Modernité et démocratie, l’interprétation critique de Hanna Arendt

Hannah Arendt est désormais devenue une référence, sans que pour autant soit suffisamment pris en compte le cadre réflexif global dans lequel s’inscrit sa critique de la modernité. Ses conceptions du « travail », de l’« œuvre », de l’« action », de la cité grecque et de l’évolution historique sous-tendent son interprétation du monde moderne. On ne saurait séparer ces deux registres, si non au risque de réduire la réflexion de H. Arendt à quelques critiques faciles de la société moderne.
Celle-ci souligne la place prise par le travail et la question sociale dans les démocraties modernes dans une optique qui met en question nos cadres de pensée habituels ; sa conception de la politique s’inspire de la démocratie athénienne et sa critique met en en perspective cette expérience originaire avec les démocraties modernes ; son interprétation de la révolution française comparée à la révolution américaine souligne le conflit entre liberté et égalité ; sa critique du sentiment, de la « compassion » en politique, son interprétation de la crise de l’éducation dans le monde moderne gardent plus que jamais leur actualité… Autant d’éléments qui méritent d’être étudiés avec attention et contribuent à mettre en lumière des phénomènes politiques et sociaux de notre société. Après avoir étudié et cerner de plus près le cadre global de l’interprétation et de la critique, nous nous interrogerons sur sa portée et ses limites pour comprendre notre présent.
Bien que la critique du totalitarisme soit liée à l’interprétation globale de la modernité de H. Arendt, le séminaire 2011 n’aborde pas ce thème. Cette année, nous avons voulu centrer notre étude sur ses conceptions de la démocratie, de l’éducation et sa critique de la révolution française. 
Fidèle à notre habitude de travail, le séminaire procédera à une étude et à une discussion de textes choisis, en nombre limité (3 à 4 par séance), accompagnées au fur et à mesure d’apports structurés de connaissances sous la forme d’exposés et de mises en perspective des textes choisis avec d’autres textes et auteurs qui semblent leur faire écho, les rejoindre ou les contredire. Des petites bibliographies et des recommandations de lecture sont fournies à chaque séance. Notre souci pédagogique dans l’esprit de l’éducation populaire vise à permettre à chacun de mieux comprendre la problématique de l’auteur, sans pour autant prétendre rendre compte de façon exhaustive de son œuvre. Il s’agit d’une première approche de son interprétation du monde grecque et de sa critique de la modernité. Ce séminaire doit ainsi permettre à chacun de poursuivre de façon plus aisée la lecture et l’étude des œuvres en question ; il est ouvert à tous ceux qui désirent opérer un recul réflexif et critique sur notre modernité.

SÉANCES

Samedi 5 février, 14h 30 : « Quelle critique de la société de consommation ? Le travail, l’œuvre et la culture dans le monde moderne. »

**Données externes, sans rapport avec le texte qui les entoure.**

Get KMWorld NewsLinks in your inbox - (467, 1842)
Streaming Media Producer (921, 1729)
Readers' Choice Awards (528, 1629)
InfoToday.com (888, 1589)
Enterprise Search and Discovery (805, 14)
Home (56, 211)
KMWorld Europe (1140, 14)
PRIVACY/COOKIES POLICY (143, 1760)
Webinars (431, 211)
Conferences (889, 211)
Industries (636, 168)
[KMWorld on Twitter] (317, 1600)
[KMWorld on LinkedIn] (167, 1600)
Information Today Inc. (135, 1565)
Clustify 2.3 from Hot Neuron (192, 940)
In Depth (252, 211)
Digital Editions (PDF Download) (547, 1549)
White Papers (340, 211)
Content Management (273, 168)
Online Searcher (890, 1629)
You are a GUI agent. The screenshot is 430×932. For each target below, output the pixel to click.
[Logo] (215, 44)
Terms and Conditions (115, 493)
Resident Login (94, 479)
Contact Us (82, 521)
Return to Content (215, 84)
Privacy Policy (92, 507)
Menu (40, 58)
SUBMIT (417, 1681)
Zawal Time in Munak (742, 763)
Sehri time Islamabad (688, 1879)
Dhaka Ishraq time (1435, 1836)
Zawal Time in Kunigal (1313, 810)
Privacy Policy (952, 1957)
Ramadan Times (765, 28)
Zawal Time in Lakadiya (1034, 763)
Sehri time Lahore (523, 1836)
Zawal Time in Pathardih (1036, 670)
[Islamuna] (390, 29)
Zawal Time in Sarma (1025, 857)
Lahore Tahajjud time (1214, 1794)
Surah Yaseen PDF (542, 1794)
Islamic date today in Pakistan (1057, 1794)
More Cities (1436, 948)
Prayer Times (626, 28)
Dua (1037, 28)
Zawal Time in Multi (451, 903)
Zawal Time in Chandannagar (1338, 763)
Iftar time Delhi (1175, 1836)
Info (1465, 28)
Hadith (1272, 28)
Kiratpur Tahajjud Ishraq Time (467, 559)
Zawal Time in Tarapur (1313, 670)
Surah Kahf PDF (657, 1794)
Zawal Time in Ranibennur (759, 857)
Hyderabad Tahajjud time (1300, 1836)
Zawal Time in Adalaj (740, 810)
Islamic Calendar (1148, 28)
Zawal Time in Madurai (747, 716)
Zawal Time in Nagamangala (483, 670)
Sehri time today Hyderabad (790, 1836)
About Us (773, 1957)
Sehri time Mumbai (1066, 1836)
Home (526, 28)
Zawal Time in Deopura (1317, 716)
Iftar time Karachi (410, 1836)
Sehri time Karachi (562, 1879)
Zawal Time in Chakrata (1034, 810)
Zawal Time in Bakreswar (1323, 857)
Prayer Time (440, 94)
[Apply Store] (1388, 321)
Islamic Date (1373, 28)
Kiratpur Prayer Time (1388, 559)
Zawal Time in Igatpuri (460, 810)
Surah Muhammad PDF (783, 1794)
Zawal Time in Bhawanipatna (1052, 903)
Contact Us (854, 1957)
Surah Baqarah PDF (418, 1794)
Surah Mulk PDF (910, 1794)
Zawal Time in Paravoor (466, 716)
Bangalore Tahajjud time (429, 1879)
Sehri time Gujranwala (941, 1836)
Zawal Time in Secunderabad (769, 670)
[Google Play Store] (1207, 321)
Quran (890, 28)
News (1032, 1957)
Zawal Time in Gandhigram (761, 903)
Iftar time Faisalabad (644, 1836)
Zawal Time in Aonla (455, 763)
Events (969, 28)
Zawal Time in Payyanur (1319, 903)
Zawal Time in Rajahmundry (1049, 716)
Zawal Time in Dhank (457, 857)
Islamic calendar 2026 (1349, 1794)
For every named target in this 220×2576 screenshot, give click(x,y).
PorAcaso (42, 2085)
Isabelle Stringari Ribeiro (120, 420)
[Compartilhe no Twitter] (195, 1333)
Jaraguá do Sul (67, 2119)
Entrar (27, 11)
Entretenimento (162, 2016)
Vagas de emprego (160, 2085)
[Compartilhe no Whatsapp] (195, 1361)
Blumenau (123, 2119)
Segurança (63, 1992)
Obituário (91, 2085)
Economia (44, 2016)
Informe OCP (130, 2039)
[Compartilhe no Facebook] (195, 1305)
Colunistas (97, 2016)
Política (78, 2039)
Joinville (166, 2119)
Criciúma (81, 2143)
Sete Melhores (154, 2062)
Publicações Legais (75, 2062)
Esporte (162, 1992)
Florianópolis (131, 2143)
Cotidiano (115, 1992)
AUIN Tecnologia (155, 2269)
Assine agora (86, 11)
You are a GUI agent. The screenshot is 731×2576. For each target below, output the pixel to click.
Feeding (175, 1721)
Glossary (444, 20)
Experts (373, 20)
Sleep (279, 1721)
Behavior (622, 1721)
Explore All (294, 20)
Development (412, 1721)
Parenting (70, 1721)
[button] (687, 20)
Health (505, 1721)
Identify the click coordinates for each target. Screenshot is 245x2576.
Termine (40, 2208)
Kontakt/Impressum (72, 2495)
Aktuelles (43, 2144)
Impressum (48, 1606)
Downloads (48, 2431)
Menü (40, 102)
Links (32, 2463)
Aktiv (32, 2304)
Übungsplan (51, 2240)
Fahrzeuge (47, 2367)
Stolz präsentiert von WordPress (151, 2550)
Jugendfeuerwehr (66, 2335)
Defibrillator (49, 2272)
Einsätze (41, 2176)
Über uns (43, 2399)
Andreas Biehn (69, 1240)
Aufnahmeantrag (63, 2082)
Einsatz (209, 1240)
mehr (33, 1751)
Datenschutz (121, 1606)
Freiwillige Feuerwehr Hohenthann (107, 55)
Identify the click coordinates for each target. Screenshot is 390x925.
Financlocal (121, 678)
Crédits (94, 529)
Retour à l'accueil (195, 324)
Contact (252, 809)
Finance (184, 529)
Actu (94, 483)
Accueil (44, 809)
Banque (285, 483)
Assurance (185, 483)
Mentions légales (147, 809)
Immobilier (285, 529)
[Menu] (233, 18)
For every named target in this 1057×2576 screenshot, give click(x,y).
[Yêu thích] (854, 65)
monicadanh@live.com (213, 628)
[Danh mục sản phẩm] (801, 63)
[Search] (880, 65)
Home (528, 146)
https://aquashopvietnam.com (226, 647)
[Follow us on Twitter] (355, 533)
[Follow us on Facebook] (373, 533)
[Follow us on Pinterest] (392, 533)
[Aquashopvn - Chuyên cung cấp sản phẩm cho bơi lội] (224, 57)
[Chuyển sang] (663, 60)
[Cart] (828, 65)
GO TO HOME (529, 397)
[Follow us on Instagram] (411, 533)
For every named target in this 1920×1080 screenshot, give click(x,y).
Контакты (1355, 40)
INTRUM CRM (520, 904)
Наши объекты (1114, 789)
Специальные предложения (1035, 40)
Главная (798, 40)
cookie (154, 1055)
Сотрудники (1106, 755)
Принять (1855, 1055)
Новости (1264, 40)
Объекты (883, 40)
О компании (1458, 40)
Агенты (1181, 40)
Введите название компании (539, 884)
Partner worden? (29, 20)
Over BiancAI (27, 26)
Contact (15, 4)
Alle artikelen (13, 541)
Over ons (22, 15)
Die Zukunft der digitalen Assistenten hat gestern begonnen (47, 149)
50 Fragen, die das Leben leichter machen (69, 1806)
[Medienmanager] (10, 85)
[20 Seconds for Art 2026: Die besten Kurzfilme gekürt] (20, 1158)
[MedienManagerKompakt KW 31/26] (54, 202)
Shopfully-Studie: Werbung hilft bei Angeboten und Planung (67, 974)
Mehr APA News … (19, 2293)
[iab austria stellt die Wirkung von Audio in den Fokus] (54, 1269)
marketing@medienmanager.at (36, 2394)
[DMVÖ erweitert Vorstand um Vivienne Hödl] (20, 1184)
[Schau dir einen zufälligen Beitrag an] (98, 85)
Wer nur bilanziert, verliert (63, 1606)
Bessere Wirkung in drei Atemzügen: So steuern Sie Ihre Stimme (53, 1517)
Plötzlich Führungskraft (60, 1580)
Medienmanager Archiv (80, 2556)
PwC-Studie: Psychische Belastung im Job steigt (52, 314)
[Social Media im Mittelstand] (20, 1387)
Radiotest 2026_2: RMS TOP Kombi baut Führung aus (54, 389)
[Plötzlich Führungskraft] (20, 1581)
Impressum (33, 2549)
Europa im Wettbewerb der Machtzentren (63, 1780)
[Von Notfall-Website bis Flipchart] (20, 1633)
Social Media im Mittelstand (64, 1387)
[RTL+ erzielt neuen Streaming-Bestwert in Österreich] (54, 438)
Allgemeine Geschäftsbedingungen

La critique de la société de consommation de Hannah Arendt est inséparable de sa distinction du « travail » et de l’« œuvre ». Quelles définitions en donne-t-elle ? Quelle pertinence de cette distinction dans la société d’aujourd’hui ? Quelle critique de la culture dans une société de consommation ? 
Étude des textes portant sur le « travail » et l’« œuvre », sur leur confusion dans le monde moderne, sur la culture confrontée au développement des loisirs.

Samedi 5 mars, 14h 30 : « Quelle politique dans le monde moderne ? De la cité grecque à la société. »

La conception de la politique de Hannah Arendt s’inspire de la démocratie athénienne et sa critique met en en perspective cette expérience originaire avec les démocraties modernes. Quelle est la pertinence de cette référence et de cette mise en perspective ? Quels phénomènes politiques cette interprétation contribue-t-elle à mettre en lumière ? 
Étude des textes portant sur l’interprétation de H. Arendt de la cité grecque, sa conception de « l’Action » et de l’histoire, sa critique du comportement de masse dans les sociétés modernes.

Samedi 2 avril, 14h 30 : « Crise et difficultés de l’éducation. »

Dans ses textes portant sur l’autorité et l’éducation, H. Arendt est amenée à souligner les difficultés de l’éducation dans un monde marqué par la crise de l’autorité et de la tradition, tout en réfléchissant au rôle que l’éducation joue dans toute civilisation. En quoi consiste cette crise ? Quelle conception arendtienne de l’éducation ? 
Étude des textes portant sur l’éducation des enfants et la responsabilité des adultes dans la « responsabilité du monde », sur la crise de l’éducation en Amérique qui, sous beaucoup d’aspects, paraissent prémonitoires de la crise de l’école que nous connaissons aujourd’hui.

Samedi 7 mai, 14h 30 : « Quelle critique de la révolution française ? Quelle conception de la démocratie dans le monde moderne ? »

Dans son Essai sur la révolution, Hannah Arendt développe une interprétation comparative entre la révolution française et américaine qui souligne les déviations de la révolution française et la terreur sur laquelle elle a un moment débouché. Quelles sont, selon H Arendt, les causes de cette dégénérescence ? 
Étude de textes portant sur la question sociale, sur la conception du « peuple », sur la différence entre solidarité et compassion, sur la politique de la vertu.
Pour terminer ce séminaire, nous nous interrogerons sur la portée et les limites des conceptions de la démocratie et de la liberté chez H. Arendt, en les confrontant à celles de Benjamin Constant dans son texte « De la liberté des anciens confrontée à celle des modernes ».